Town offices need renovations, fresh blood

Volunteer pool dwindles in town of 340

ATHENS — The Athens Town Office building is in need of renovations, people to perform the renovations, money to fund it, and people to find the money.

The town also needs people to run for town offices.

Part of the problem is, not many people live in Athens.

The northeastern Windham County town has only 340 residents, according to the latest census report cited on the town's Vermont.gov Webpage.

The other problem is, those currently doing most of the volunteering in town are advancing in years and losing steam.

“Our volunteer pool is very consistent,” Sandi Capponcelli said of her fellow-volunteers holding committee positions and working on the town office building.

“We have a lister in her 80s,” Capponcelli said. “She'd really like to quit, but we don't have people to replace her."

The town office building needs a vault, a utility room, a new heating system, a new floor, a new roof, insulation -ۥ Capponcelli said there is currently no insulation in the building, and “we need to tear off the old addition and re-do the roof line.”

Of the latter, she said the town needs to find funding, and “maybe we'll break ground in 2017.”

“Our town office literally had not been touched in 30 years,” she said. “It hadn't been maintained well. It wasn't a safe building."

Capponcelli said she and other volunteers started renovating the building about three years ago.

“It's a 10-year plan,” she said, but “at the last town meeting, the town cut our funding."

Why all the fuss over an old building that seems to need pretty much everything done to it?

“The town office was built in approximately 1858 and served as a school for our town for many, many years... It is a big part of our town history,” Capponcelli told The Commons in an email.

Capponcelli said the town is hoping to have an open house so people can see the town offices and sign up to help.

“We're still nailing down the date,” she said, but she expects it will be between June and September.

“It would be nice if the younger residents would help contribute,” she said, noting the work needed is “not just painting and pounding nails.
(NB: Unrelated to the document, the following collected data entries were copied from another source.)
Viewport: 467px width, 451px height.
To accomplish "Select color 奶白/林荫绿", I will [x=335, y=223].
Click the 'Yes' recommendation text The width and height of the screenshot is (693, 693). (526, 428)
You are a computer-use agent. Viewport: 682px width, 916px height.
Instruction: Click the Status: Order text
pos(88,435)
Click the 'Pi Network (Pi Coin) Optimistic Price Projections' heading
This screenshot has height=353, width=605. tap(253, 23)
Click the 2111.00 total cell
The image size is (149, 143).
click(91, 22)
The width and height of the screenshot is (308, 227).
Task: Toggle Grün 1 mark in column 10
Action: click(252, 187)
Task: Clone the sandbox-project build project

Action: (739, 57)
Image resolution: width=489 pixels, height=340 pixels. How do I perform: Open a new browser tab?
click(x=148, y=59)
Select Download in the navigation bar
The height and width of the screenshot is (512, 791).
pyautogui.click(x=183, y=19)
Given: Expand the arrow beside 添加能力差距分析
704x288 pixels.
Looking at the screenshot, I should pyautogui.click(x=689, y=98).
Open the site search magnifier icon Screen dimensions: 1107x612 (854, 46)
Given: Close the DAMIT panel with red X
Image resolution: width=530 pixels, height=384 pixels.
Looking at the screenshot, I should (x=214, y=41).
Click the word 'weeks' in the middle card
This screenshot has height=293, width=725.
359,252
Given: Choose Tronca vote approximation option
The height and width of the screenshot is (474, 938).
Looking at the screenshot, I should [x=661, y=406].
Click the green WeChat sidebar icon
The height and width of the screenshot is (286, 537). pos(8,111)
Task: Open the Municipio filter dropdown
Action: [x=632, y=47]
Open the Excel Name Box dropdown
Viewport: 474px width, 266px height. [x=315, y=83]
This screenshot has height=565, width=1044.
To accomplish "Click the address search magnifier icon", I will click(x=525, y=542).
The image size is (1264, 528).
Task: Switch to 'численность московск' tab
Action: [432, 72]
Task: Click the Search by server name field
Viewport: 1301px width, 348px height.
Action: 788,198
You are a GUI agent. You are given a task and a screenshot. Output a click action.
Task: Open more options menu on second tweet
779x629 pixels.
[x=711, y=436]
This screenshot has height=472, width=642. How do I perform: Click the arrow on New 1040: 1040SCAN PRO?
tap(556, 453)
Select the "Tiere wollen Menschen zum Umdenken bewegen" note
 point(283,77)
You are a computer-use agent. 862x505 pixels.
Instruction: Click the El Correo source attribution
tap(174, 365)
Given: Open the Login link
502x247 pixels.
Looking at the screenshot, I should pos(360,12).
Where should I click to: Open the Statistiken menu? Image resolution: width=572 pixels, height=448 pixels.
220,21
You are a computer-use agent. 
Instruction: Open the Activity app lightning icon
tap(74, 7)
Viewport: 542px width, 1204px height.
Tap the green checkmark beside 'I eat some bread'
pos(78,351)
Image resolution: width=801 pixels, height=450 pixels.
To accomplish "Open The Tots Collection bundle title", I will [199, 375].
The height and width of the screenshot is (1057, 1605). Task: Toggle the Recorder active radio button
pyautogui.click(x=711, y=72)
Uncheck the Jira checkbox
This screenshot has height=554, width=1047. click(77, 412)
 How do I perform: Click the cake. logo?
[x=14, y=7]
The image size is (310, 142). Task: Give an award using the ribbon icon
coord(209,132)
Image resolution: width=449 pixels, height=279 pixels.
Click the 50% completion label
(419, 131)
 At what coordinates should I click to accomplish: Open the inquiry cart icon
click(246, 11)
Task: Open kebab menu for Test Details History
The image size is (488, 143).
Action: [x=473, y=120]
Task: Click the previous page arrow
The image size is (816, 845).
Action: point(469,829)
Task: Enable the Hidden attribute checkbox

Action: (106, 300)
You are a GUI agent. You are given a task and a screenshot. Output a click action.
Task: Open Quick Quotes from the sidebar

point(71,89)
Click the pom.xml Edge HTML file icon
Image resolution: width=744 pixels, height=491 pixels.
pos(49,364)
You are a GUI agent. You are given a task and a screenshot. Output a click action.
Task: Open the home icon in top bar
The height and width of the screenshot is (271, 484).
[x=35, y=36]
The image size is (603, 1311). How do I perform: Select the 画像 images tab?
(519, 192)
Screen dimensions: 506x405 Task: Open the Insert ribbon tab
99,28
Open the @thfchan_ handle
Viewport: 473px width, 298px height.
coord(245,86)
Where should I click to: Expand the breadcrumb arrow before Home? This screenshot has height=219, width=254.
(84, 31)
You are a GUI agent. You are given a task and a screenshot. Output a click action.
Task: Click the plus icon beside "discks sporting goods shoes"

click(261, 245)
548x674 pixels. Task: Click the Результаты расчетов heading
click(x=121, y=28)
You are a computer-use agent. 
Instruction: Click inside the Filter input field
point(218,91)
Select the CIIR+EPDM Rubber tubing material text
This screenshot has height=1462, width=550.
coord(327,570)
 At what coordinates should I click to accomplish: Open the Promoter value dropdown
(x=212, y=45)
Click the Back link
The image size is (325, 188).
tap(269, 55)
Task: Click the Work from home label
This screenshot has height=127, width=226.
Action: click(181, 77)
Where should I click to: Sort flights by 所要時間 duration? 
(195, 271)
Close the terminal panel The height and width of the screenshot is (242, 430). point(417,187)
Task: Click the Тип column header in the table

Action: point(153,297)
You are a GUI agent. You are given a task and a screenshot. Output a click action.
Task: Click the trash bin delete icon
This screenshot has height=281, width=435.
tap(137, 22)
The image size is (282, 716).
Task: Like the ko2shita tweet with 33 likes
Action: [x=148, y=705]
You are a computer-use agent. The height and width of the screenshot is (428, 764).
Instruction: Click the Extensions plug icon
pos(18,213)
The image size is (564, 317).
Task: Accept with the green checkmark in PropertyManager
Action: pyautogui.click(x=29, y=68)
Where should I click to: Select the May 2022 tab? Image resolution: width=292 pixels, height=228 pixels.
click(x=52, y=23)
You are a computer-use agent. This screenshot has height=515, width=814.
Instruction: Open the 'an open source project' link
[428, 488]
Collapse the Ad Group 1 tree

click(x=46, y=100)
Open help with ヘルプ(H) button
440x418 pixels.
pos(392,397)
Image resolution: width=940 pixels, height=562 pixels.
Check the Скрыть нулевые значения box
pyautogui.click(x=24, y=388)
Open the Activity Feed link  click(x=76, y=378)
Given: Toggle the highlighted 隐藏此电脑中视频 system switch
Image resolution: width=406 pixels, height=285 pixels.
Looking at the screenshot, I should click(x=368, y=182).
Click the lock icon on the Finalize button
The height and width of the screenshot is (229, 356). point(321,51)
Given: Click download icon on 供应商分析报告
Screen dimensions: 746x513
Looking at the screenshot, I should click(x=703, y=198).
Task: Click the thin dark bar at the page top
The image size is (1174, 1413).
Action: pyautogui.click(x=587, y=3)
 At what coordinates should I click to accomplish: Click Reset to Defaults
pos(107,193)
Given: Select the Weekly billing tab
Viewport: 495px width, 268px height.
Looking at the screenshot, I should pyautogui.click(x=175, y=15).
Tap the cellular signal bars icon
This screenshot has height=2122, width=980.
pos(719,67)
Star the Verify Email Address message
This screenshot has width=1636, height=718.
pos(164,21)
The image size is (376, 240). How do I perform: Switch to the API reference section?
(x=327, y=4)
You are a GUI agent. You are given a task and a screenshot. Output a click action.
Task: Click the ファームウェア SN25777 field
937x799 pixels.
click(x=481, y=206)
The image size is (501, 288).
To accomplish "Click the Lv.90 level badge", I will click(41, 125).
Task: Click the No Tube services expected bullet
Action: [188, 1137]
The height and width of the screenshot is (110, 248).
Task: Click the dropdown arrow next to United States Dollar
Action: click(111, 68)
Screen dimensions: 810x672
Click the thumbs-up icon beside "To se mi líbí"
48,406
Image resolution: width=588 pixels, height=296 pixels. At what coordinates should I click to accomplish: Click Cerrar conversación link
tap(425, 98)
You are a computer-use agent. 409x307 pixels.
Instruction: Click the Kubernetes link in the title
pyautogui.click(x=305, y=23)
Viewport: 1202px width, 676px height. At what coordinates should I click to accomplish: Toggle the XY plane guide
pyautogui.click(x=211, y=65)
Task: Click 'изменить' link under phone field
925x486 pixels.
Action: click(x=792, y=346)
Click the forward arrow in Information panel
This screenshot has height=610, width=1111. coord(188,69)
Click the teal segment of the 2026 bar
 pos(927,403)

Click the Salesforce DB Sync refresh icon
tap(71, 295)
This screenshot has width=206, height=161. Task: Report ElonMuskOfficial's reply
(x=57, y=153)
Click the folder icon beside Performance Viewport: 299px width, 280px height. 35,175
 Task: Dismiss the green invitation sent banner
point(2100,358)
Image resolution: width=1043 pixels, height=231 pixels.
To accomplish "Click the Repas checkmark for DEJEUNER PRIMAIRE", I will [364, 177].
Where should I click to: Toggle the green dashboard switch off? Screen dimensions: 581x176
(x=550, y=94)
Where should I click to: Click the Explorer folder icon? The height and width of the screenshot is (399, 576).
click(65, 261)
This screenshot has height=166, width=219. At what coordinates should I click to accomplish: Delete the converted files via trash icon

We're looking for grants and people to write them.” She said the town also needs younger people to “take positions in town” and come up with fundraising ideas.

“We don't have the younger people helping out,” she said, adding, “people have been so generous, but we need new blood to continue."

“I think Vermont is in that state of flux,” she said, where the state “can't get the younger population to move here. We have to face it. The population of Windham County is getting older."

And so are its town buildings.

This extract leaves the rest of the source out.